Forget NATO, which is as active as Obama when it comes to face
Russia. Thus Chancellor Merkel made an expedient deal with Turkey, trying to
stem refugee flow.

Still, no one among the powers that be is willing to admit
that Russia binds the hands of the West in Syria and complicates the options
possible against ISIS. But Moscow carries it farther: “There is no doubt Moscow is taken more
seriously (in the West) than six months ago, and this will have an impact on
the Ukrainian talks”, according to Fyodor Lukyanov, editor of ‘Russia in Global
Affairs’ in Moscow: “Russia is following a clear strategy in Syria” (Financial
Times, March 21).

Actually, U.S. Secretary of State John Kerry and his Russian
counterpart Sergey Lavrov were talking in Moscow just after ISIS had struck in
Brussels.

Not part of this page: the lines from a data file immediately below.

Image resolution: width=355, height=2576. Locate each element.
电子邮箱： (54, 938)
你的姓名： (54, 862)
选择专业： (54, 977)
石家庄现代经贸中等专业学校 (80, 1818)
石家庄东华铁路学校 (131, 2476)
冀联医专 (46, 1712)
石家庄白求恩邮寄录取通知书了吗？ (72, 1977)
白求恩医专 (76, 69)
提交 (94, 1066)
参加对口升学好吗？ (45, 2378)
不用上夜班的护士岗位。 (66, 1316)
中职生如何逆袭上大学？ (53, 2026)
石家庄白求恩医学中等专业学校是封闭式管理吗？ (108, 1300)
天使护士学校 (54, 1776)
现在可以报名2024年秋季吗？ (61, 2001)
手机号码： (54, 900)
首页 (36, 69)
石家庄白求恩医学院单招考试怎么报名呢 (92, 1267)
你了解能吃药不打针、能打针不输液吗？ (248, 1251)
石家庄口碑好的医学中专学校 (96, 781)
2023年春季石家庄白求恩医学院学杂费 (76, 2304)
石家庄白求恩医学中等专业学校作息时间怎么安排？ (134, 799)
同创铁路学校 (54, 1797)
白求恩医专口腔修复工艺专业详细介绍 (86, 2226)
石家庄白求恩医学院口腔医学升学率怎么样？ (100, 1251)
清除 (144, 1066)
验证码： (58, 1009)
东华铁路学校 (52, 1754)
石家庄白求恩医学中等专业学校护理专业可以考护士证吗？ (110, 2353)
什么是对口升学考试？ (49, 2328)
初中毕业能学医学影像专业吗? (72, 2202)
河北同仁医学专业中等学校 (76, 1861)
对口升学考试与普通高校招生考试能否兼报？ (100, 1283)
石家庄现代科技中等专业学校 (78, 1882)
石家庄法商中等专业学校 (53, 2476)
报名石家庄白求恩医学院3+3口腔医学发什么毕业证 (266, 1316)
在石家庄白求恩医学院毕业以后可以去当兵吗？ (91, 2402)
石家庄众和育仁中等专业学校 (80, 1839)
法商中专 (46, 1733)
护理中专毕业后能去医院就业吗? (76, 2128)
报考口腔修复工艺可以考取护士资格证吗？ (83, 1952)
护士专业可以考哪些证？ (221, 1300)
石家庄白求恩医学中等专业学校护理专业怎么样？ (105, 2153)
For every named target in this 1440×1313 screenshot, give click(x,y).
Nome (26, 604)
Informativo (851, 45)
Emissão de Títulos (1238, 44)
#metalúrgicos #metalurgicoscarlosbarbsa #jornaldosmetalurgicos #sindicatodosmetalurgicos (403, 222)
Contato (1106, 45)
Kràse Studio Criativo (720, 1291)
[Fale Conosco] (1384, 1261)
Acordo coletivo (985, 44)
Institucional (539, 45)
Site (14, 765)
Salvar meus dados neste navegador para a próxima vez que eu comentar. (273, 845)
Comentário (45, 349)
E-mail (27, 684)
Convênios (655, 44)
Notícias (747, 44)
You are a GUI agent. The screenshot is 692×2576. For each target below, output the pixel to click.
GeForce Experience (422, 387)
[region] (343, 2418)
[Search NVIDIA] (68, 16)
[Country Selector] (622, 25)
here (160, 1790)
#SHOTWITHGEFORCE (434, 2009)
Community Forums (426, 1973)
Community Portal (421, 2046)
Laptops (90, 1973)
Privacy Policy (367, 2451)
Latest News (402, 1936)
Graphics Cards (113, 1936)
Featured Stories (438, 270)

John Kerry has been having rough time. He represents the country and
its leader President Obama whose political party, the Democrats after the Cold
War, have pursued shaky policies in their domestic and international agendas. They
have not paid the price until Vlad Putin struck in Ukraine. He did not do it
sooner mainly because Russia’s military power had been in a doghouse for two
decades. Even today some optimists in the West discount Russia as a mere “gas
station”.

At the same time, the opposition Republican Party’s business
elite has been on a feeding binge, leaving in the dust their middle-class and
Southern white constituency. Globalization and immigration issues are the two
wedges that fired up the campaign of Donald Trump for presidency, attracted a mostly
white working class following, and showed that demagoguery can be a powerful
tool in the hands of a crowd-pleasing wheeler-dealer who is also a historical
ignoramus.

Resurgence of American power and leadership cannot come from
a Republican Party in its present shape. That party is now in shatters —
mainly because its archaic socio-economic agenda was and is no match for
Mr. Trump’s bulldozer.

As for the European Union, its socioeconomic and political
foundation could hold without a realistic military capability only on the
assumption that the end of history has indeed arrived with the end of the Cold
War. The structure is shaking as Vladimir Putin is standing at the gate and ponders
the next move. Europe’s politicians are following Obama’s lead by promising to
“degrade” ISIS capability, and deflecting the attention from the fundamentals
of how to deter the Russian power surge.

Notice that the entire Western chorus commiserates the
victims of ISIS terrorism, while having no similar sentiment for thousands of
victims of Russian aggression in Ukraine.